Entendez-vous le Duc d’Orléans qui vote la mort du Roi, et parce que le Roi mérite la mort, ose-t-il dire, et ne voyez-vous pas la main de Dieu qui commence à s’appesantir sur lui ? Il avait compté sur une sorte de confraternité dans le crime, et voilà Manuel, un autre régicide, qui fait tomber sur lui ces paroles de sinistre, augure : — « Nous sommes des législateurs et non pas des juges.
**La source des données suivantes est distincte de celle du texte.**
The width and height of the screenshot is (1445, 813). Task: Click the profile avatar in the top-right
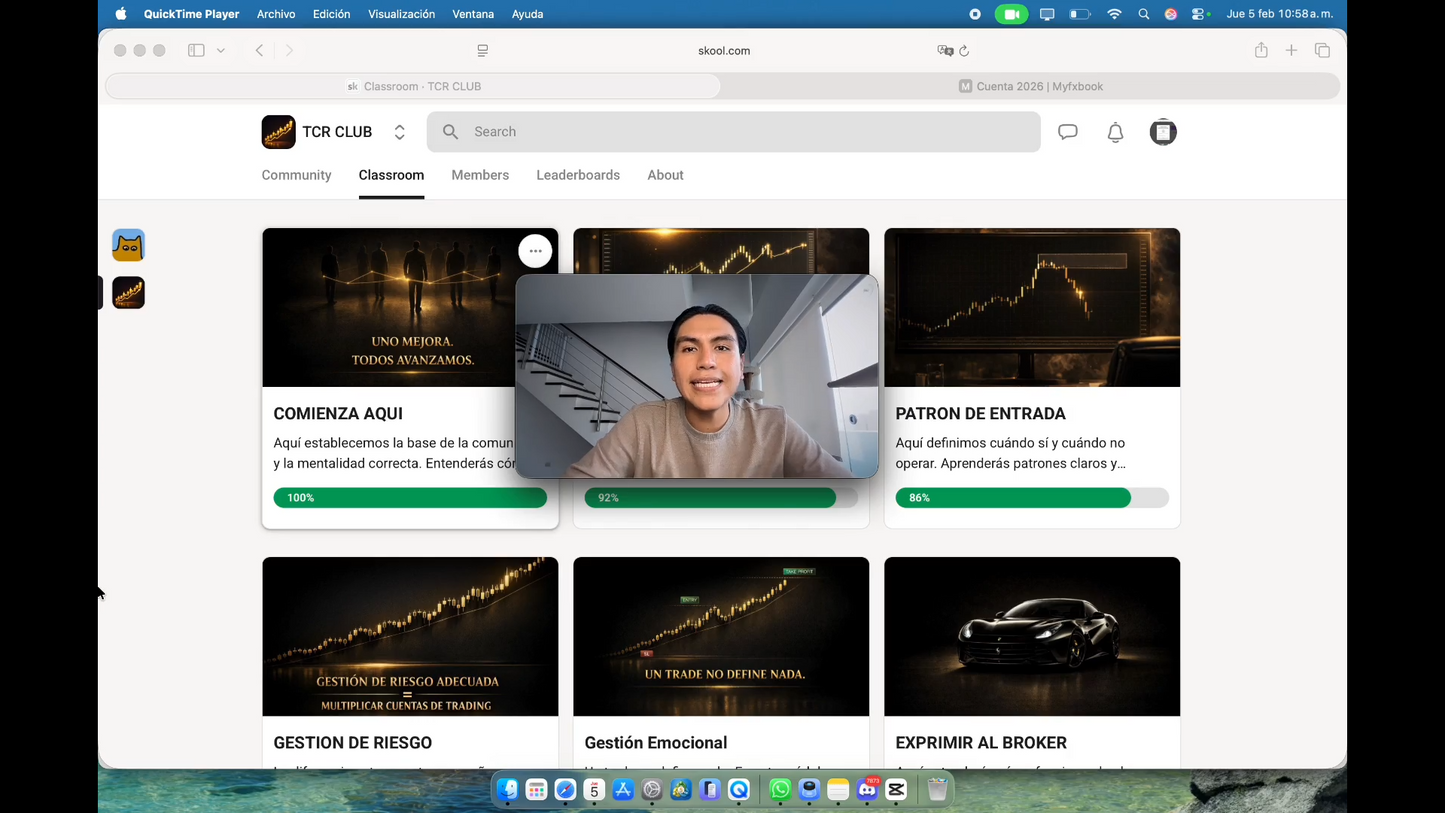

Si la Convention nationale était un tribunal, on n’aurait pas eu la surprise d’y voir siéger le plus proche parent de Louis XVI, qui n’a pas eu, sinon la conscience, au moins la pudeur de se récuser… » – Sur la première, question, dit le représentant Duprat, je dirai oui avec d’autant plus de confiance que d’Orléans a dit non. – Il ne nous reste que le choix des maux, reprend Caton Salles ; mais heureusement que Louis Capet nous laisse de tous ses parens celui qui peut le mieux, dégoûter de la royauté ! – En votant la mort de Louis, s’écrie Barbaroux, je m’apprête à voter la mise en jugement d’un autre Bourbon…

Ô profondeur de l’éternelle justice ! n’admirez-vous pas le regret honteux de ce d’Orléans ! son accablement, sa terreur, quand il entend ce pronostic funeste avec ces cris dérisoires et cette rumeur de mépris ! Voyez donc ce fléau qu’on assomme et ce monstre dont l’enfer se moque !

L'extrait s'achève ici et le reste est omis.